EnterpriseWorks startup EarthSense won the 2020 Innovation Award from the Association of University Research Parks. Each year, the Innovation Award is awarded to a business located in a research park, science park or innovation district. The award recognizes a company which has developed a product or service through a substantial technology breakthrough or has potential for a significant positive impact on the economic, health or welfare status of a broad spectrum of humanity.
2020 has been a busy year for EarthSense, a University of Illinois at Urbana-Champaign spinout that integrates autonomous robotics, machine-learning, and management. Its first product, the TerraSentia robot, uses a number of sensors to collect data on crop health, as well as machine learning-based analytics to convert this data into actionable insights for farmers.
In January, John Deere invited EarthSense to be a Startup Collaborator for 2020. The Startup Collaborator Program “enhances and deepens collaborative relationships with startup companies” whose technology could add value for John Deere customers. In May, EarthSense was selected to be part of the cohort for the Wells Fargo Innovation Incubator (IN2); selected companies share a focus on developing technologies that support the agricultural sector while reducing environmental impact.
While its focus remains agtech, EarthSense has long recognized that its technologies could have wide-ranging impact and applications. In response to the COVID-19 pandemic, EarthSense is working to adapt its autonomous robots for cleaning in hospitals and public spaces. By reducing the need for sanitary workers, EarthSense’s robotic cleaning units can help lower the community transmission rates of COVID-19 and other infectious diseases.
In June, this effort received “RAPID” funding from the National Science Foundation’s Small Business Innovation Research (SBIR) program to accelerate technology development in hopes of deploying these sanitization robots as soon as possible.
“We felt driven to respond to this staggering crisis by accelerating our plan to create products beyond agriculture,” said Girish Chowdhary, co-founder and CTO of EarthSense, Director of the Distributed Autonomous Systems Laboratory, and Donald Biggar Willet Faculty Fellow at the University of Illinois at Urbana-Champaign.

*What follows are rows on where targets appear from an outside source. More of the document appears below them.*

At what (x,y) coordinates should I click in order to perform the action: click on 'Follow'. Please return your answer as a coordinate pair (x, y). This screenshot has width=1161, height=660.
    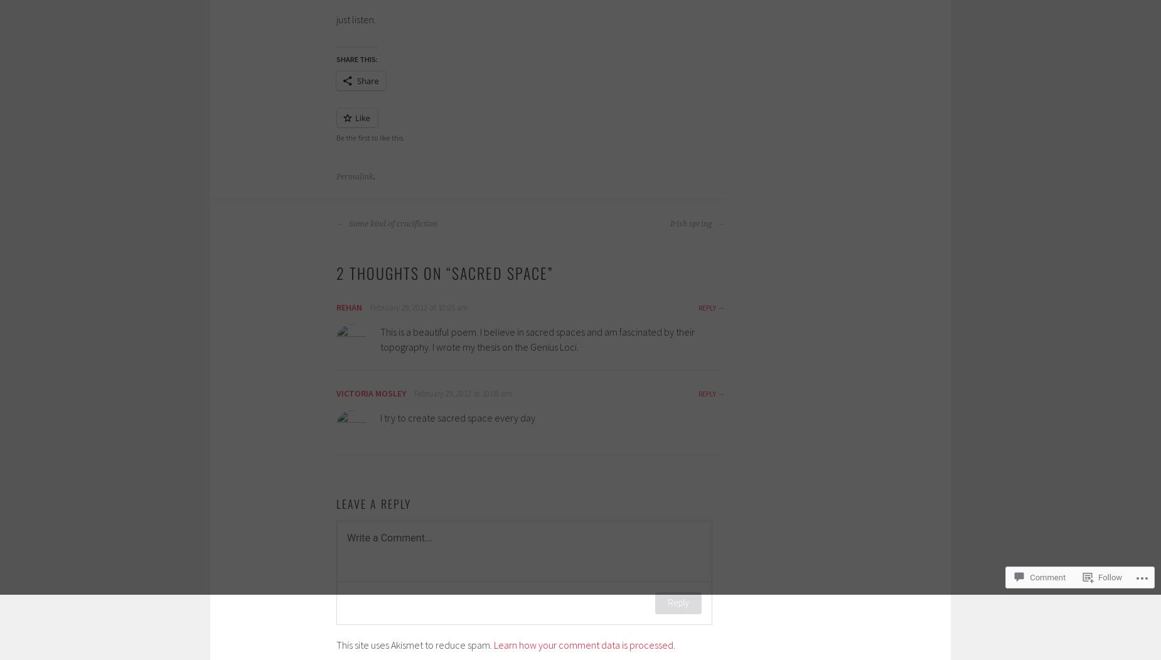
    Looking at the image, I should click on (1110, 577).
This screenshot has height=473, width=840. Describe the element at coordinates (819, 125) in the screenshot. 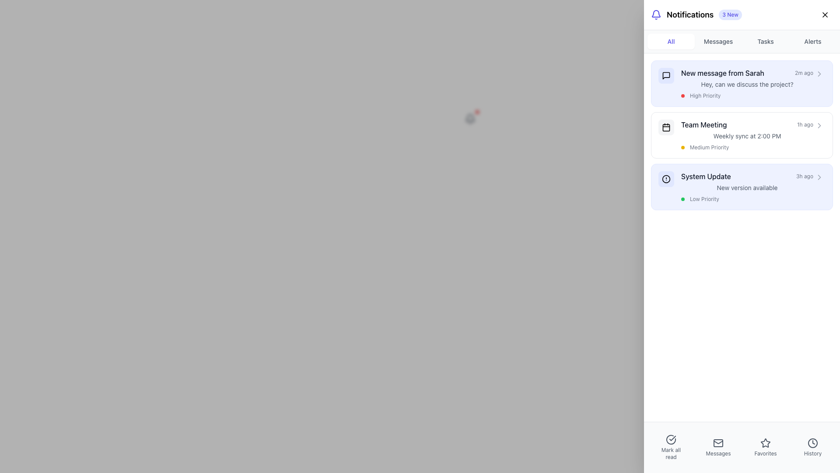

I see `the navigation button located at the far-right edge of the 'Team Meeting' notification` at that location.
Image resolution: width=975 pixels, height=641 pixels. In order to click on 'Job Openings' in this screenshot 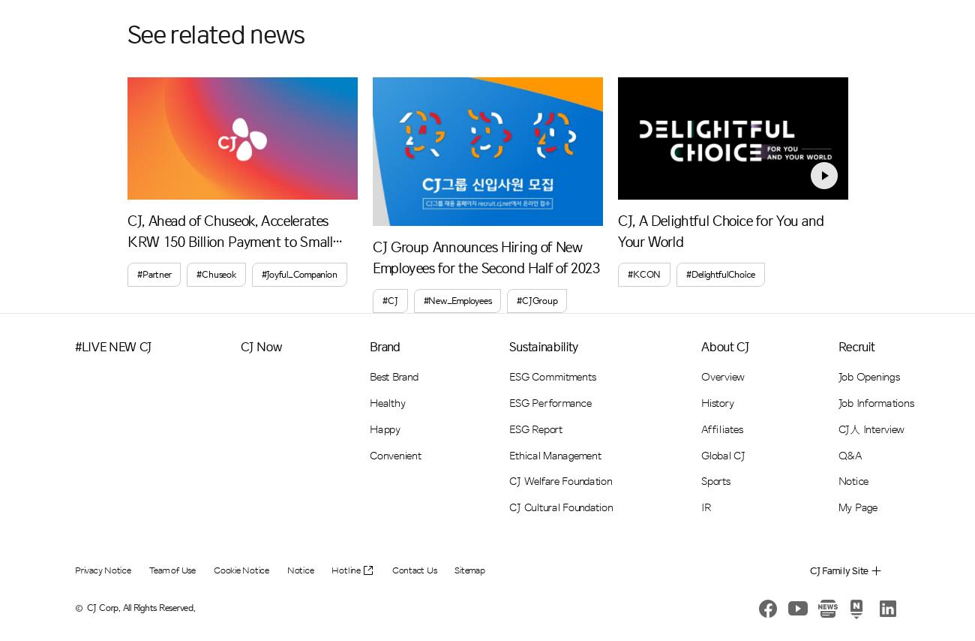, I will do `click(869, 376)`.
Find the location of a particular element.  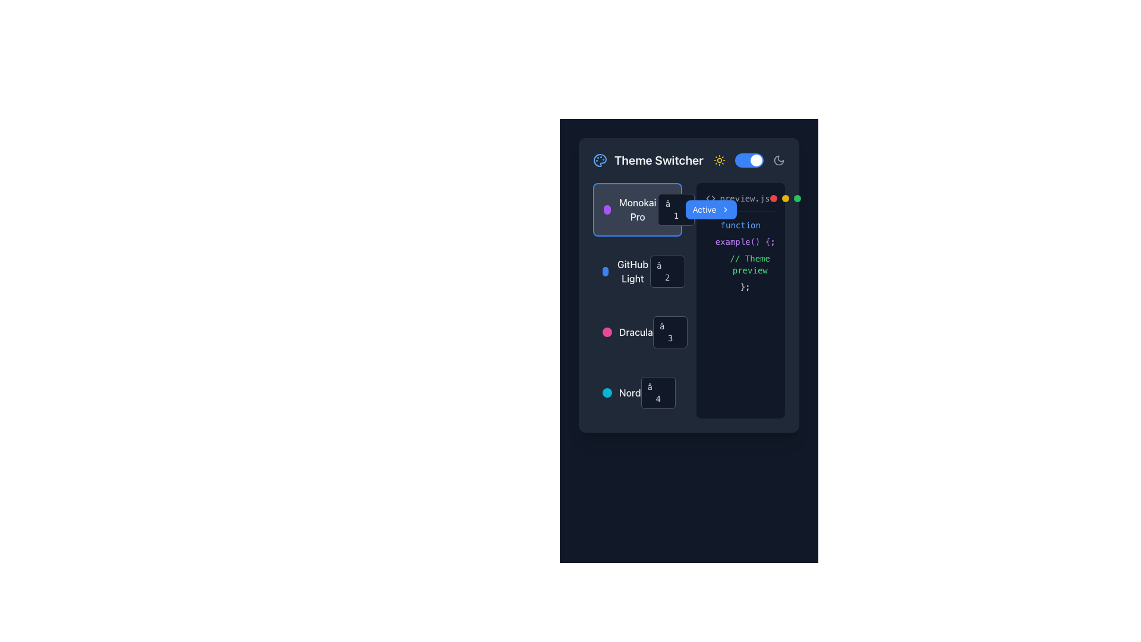

the state of the active indicator icon for the 'Monokai Pro' theme option, which is positioned at the top left quadrant of the interface is located at coordinates (706, 209).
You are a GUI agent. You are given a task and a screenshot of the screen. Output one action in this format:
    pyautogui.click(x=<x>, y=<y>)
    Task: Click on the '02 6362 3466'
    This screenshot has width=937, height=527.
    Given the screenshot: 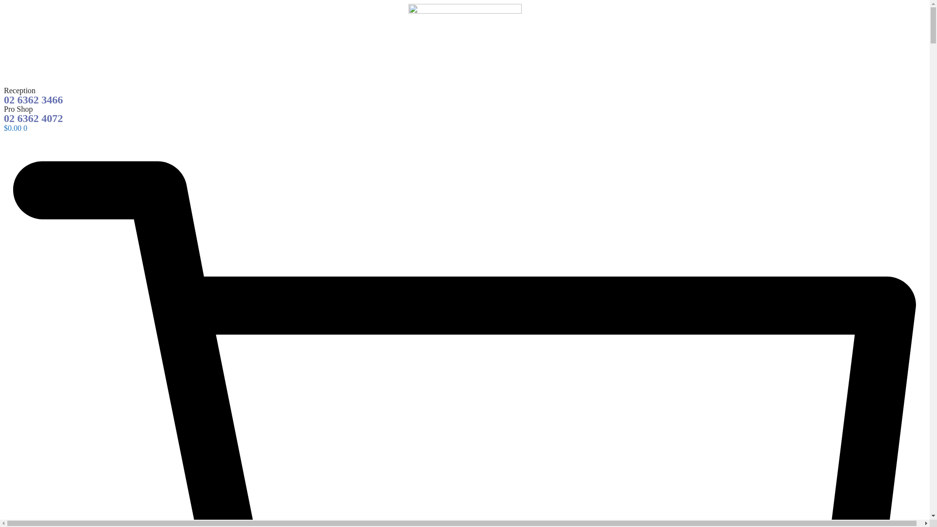 What is the action you would take?
    pyautogui.click(x=33, y=100)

“The world needs to mobilize all possible resources to help healthcare professionals treat the unprecedented spike in people needing critical medical care. Autonomously sanitizing high-touch surfaces without “baking the whole room” will significantly improve our ability to help control COVID-19,” said EarthSense co-founder and CEO Chinmay Soman.
About EarthSense
EarthSense was founded when University of Illinois engineering professor Girish Chowdhary and then postdoc Chinmay Soman partnered to apply their autonomous robotics research to agriculture. The company received a Small Business Innovation Research (SBIR) award to develop its first robot in 2018 and moved into the EnterpriseWorks incubator at the University of Illinois Research Park to further advance its technology, where it remains today. EarthSense received seed venture capital funding from Illinois Ventures, an early-stage technology investment firm focused on research-derived companies from the University of Illinois, which is co-located at EnterpriseWorks at the University of Illinois Research Park. The company leverages 3D printing and local manufacturing in Central IL to produce their robots and deploy the to large corporate agriculture customers around the world.